■ What the task asks
Quote precisely the final stretch of the listing: start at the line containing "Open 加点推荐 for" and stop after the last line.

■ Extracted entries
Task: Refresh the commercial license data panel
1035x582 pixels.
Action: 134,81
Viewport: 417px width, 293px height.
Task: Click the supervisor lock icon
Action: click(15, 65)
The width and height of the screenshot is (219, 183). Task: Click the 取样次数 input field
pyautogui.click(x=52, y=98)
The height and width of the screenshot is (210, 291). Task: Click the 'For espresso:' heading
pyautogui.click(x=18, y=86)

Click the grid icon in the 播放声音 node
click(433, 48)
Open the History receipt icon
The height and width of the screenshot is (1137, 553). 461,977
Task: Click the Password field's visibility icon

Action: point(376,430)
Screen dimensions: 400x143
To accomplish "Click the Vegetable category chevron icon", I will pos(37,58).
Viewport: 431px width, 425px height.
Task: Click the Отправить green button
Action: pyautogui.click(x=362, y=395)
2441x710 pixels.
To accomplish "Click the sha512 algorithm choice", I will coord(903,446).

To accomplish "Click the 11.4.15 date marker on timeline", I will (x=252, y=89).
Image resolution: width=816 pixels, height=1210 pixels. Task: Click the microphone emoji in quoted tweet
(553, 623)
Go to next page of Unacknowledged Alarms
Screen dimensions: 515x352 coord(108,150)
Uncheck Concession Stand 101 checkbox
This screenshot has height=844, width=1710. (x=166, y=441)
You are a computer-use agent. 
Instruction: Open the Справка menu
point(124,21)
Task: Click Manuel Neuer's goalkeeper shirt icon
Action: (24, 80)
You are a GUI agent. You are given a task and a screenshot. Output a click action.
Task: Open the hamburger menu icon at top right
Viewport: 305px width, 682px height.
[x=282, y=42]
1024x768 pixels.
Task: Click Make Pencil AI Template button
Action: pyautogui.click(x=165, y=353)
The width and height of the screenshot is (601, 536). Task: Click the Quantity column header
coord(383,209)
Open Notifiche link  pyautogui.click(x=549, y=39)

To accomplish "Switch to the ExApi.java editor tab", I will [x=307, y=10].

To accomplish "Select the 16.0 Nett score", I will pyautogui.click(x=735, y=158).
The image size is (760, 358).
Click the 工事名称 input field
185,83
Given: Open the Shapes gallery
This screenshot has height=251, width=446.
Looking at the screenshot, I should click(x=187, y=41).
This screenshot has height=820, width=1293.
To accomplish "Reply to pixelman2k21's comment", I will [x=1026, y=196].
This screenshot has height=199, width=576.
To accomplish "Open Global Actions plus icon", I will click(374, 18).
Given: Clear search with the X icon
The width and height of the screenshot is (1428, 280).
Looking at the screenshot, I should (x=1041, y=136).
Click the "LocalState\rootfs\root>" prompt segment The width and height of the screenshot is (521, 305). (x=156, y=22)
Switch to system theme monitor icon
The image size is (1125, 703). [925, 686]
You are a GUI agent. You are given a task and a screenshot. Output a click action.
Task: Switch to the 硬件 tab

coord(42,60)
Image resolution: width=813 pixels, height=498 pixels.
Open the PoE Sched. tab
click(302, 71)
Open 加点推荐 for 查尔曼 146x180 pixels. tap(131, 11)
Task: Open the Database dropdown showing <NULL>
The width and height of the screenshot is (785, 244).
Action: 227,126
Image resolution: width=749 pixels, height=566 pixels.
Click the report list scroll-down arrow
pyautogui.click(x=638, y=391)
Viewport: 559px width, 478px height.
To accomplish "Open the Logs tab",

■ Result of the task
Open 加点推荐 for 查尔曼 146x180 pixels. tap(131, 11)
Task: Open the Database dropdown showing <NULL>
The width and height of the screenshot is (785, 244).
Action: 227,126
Image resolution: width=749 pixels, height=566 pixels.
Click the report list scroll-down arrow
pyautogui.click(x=638, y=391)
Viewport: 559px width, 478px height.
To accomplish "Open the Logs tab",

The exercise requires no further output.